So turning to slide 2 of the deck, we are delighted to be presenting yet another set of record results for the group that have once again exceeded market expectation. They include strong cash generation and deliver continued earnings growth. We, like most, are feeling the headwinds of the macroeconomic and geopolitical events, but as these results have further demonstrated, our model and our strategy is extremely resilient. It should be remembered that in this period, at the turn of last year, the country was facing a fight with the Omicron infection, a significant event and should be remembered in the context of these strong results. I remain immensely proud of my colleagues and the entire workforce of Renew, who are facing these challenges head-on.

We're also delighted to announce the acquisition of Enisca, a water engineering expert, and more of this developed shortly when I talk to the environmental segment within our results. Our order book remains strong, yet conservatively reported and reflecting the confidence in our progress and our prospects, we have increased the final dividend to GBP 0.1133, representing a full year dividend of GBP 0.17. At the bottom right-hand side of this slide, you'll see we've listed our now 11 independently branded subsidiaries. On to slide three, well, you'll see that we've illustrated some representative images of the sectors we operate across, directly delivering a wide range of multidisciplinary services.

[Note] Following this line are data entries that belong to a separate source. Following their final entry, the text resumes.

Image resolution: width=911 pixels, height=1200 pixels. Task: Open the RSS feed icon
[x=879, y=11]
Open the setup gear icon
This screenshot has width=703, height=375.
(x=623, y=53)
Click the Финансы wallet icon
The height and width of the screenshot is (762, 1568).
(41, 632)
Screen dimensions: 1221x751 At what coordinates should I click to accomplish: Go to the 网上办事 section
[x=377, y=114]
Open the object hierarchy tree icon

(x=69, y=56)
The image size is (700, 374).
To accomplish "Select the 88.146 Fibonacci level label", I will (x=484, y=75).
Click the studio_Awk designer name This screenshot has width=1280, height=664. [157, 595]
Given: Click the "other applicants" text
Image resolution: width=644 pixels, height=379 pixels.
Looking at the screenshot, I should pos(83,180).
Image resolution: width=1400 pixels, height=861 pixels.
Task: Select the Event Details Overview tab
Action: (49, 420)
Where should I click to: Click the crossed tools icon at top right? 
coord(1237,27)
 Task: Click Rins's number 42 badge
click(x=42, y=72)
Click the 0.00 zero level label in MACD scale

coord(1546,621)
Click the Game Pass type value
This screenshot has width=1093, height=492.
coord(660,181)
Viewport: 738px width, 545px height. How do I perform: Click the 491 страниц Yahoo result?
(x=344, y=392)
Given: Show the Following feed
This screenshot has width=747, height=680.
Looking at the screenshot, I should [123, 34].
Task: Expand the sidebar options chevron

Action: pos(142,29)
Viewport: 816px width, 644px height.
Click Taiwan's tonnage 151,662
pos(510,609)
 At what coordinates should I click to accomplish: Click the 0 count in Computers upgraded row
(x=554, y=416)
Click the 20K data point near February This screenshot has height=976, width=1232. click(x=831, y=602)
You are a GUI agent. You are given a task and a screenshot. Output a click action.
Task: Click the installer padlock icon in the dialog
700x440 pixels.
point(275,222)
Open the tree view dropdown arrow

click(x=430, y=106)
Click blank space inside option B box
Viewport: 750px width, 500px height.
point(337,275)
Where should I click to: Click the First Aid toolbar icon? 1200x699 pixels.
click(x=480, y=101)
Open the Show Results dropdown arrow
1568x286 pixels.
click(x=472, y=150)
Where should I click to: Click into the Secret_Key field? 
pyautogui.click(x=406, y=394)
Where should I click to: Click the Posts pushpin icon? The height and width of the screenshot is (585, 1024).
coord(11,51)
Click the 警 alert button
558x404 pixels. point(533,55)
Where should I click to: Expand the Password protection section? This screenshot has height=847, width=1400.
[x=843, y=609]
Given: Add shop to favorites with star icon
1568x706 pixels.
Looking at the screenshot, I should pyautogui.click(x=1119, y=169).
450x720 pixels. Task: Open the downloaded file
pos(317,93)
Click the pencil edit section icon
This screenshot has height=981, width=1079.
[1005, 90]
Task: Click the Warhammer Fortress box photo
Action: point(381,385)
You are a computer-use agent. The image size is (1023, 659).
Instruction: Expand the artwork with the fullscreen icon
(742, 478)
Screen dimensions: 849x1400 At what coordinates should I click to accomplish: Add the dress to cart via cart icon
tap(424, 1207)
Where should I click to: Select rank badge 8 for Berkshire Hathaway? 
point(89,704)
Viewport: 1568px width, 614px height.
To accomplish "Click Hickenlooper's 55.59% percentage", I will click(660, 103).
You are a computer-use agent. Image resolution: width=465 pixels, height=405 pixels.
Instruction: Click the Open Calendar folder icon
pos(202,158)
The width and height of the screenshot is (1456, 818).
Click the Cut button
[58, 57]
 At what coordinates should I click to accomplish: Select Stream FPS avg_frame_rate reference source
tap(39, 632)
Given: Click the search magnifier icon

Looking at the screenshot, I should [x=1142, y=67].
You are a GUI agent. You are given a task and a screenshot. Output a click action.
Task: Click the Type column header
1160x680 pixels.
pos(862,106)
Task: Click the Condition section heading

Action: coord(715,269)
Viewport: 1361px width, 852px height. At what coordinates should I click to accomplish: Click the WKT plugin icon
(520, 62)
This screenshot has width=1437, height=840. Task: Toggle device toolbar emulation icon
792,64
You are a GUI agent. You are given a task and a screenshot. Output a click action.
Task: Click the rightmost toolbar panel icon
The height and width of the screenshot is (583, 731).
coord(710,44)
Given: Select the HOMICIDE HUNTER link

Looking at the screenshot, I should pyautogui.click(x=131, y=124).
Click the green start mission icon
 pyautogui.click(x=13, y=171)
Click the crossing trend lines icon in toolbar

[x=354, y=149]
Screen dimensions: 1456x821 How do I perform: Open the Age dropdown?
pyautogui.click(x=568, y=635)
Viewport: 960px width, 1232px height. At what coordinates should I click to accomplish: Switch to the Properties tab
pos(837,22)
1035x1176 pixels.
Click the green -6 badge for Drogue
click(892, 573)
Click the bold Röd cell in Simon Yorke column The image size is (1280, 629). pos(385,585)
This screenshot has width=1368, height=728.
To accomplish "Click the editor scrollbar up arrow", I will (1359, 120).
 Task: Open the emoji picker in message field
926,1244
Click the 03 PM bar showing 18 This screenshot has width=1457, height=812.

Our markets continue to be described across the five sectors of rail, of infrastructure, which includes our telecommunications, highways, and aviation activities, of energy, environmental, and our specialist building activity remains focused on high quality residential, science, and landmark in London and the Southeast. On slide four, we amplify our differentiators. These are the key ingredients to our ongoing success and our resilience. Our chosen markets have regulated long-term committed funding characteristics. The Autumn Statement included a commitment to protecting capital budgets with an emphasis on the role of infrastructure in rebuilding and growing back the economy. Maintenance and renewal services remain non-discretionary, critical on the networks where we operate. Our OpEx-focused activities have a much lower risk profile and inherent inflation protection.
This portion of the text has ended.